[Collected data entries]
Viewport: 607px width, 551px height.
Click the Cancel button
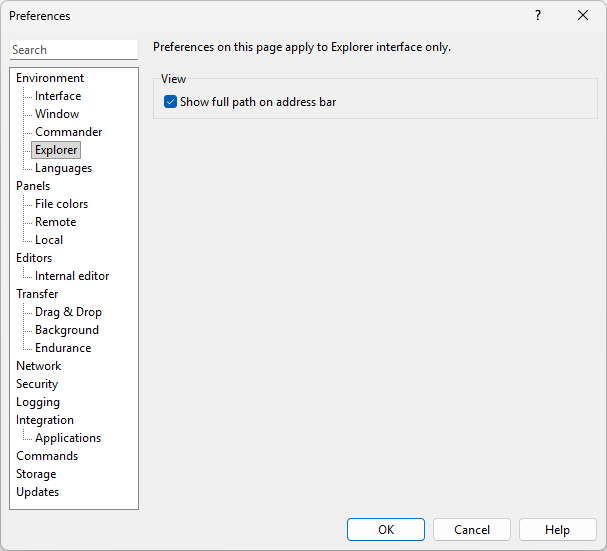point(471,530)
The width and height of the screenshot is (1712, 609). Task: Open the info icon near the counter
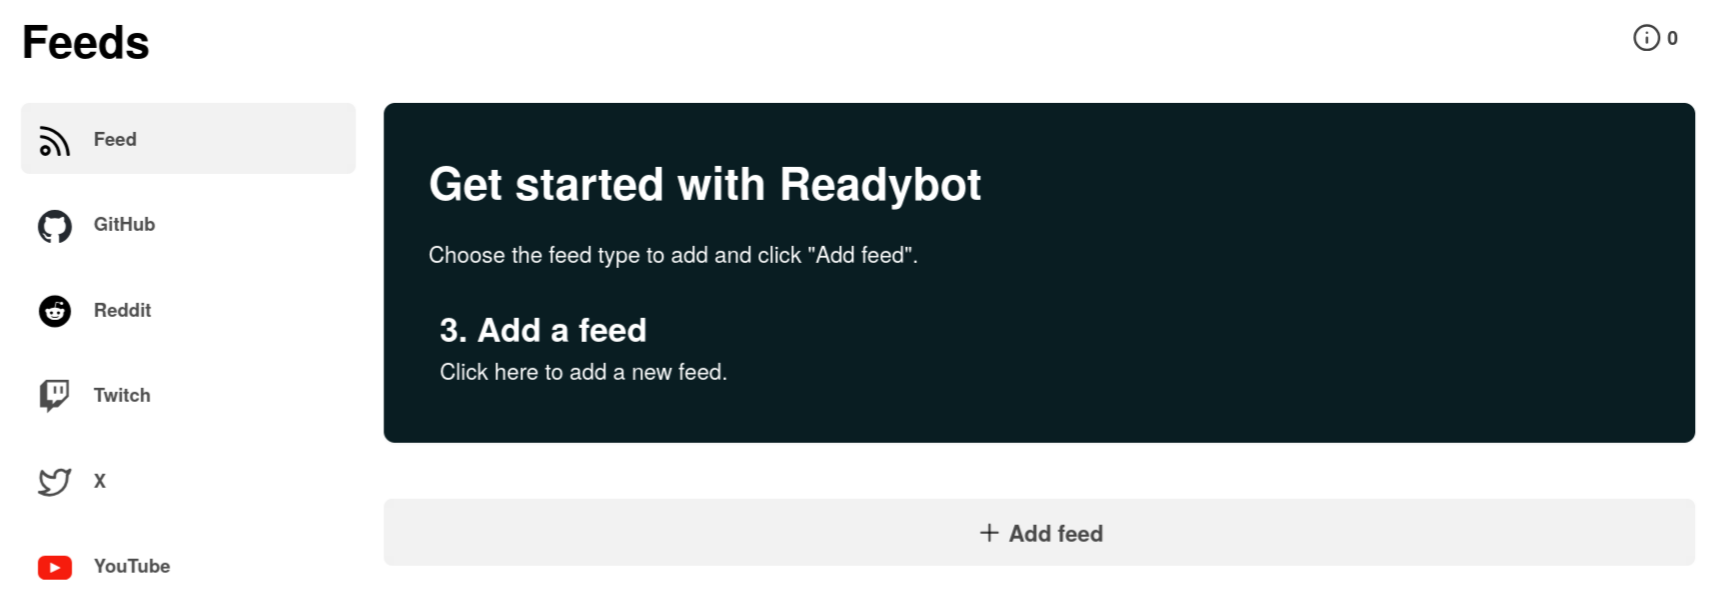[1644, 38]
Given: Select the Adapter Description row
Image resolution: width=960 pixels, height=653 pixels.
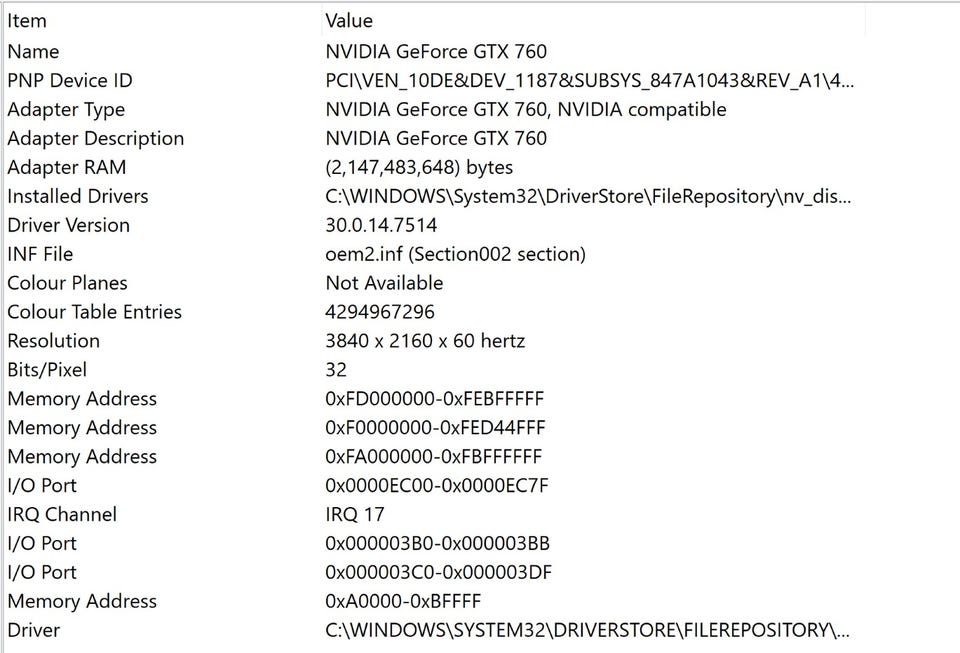Looking at the screenshot, I should click(x=95, y=139).
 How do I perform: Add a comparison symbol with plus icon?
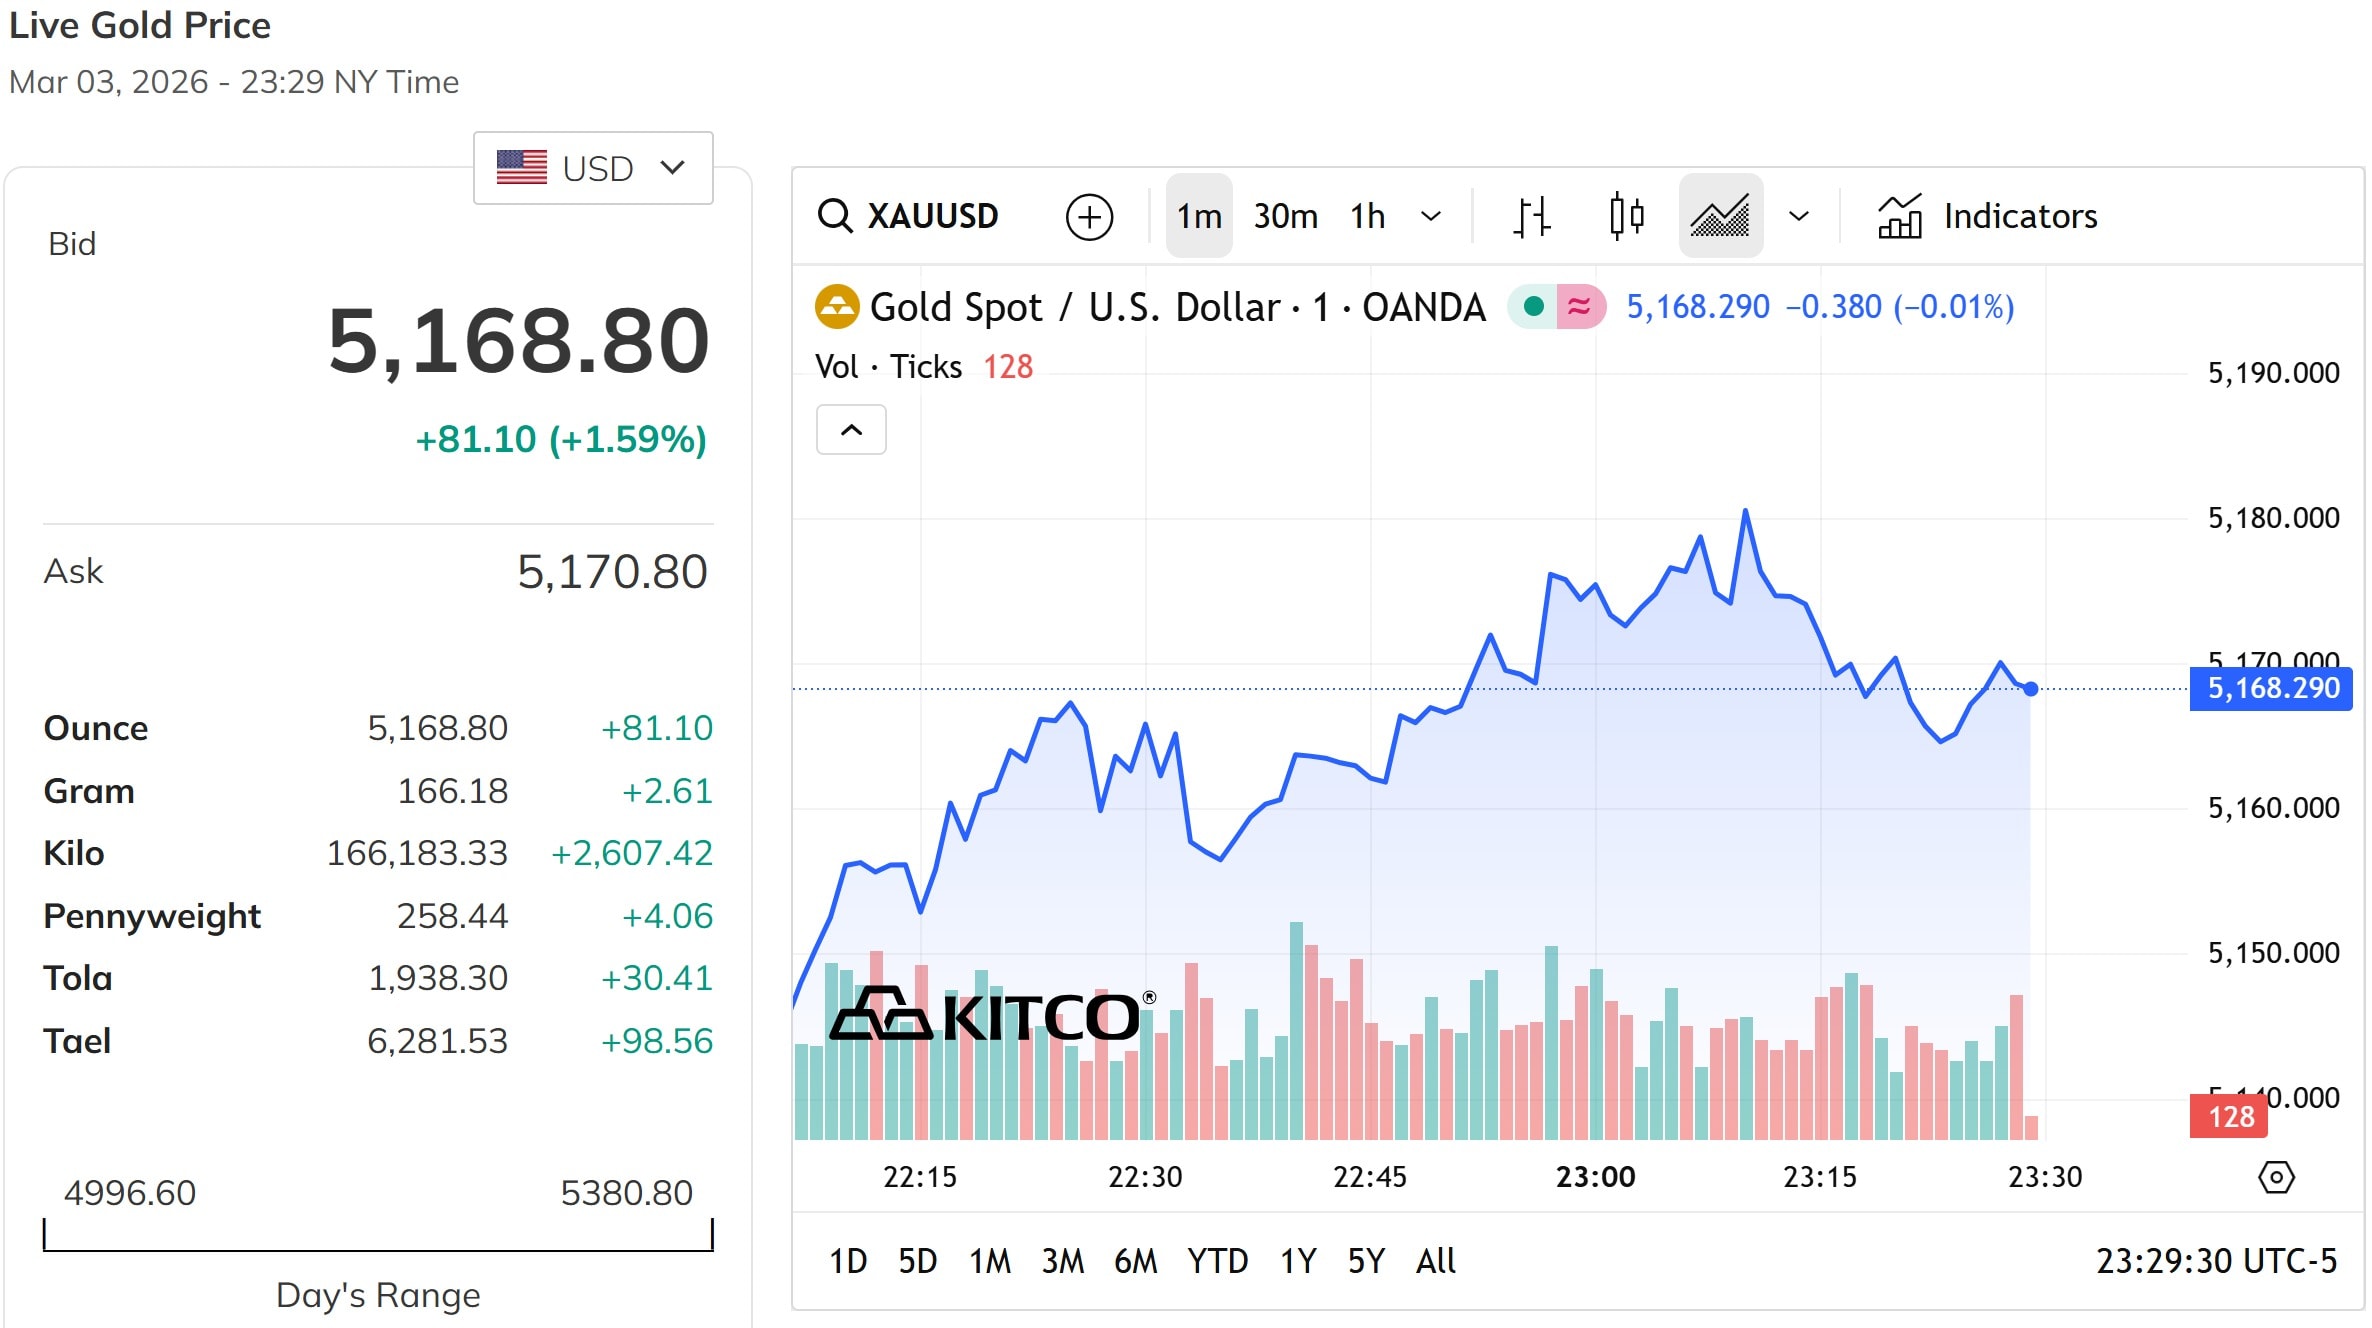click(x=1089, y=217)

Try it – Leave out every picture and copy, exactly as written, the lines from the one with "Image resolution: width=960" through the end of the records above.

Result below –
Image resolution: width=960 pixels, height=653 pixels.
Looking at the screenshot, I should click(x=95, y=139).
 How do I perform: Add a comparison symbol with plus icon?
click(x=1089, y=217)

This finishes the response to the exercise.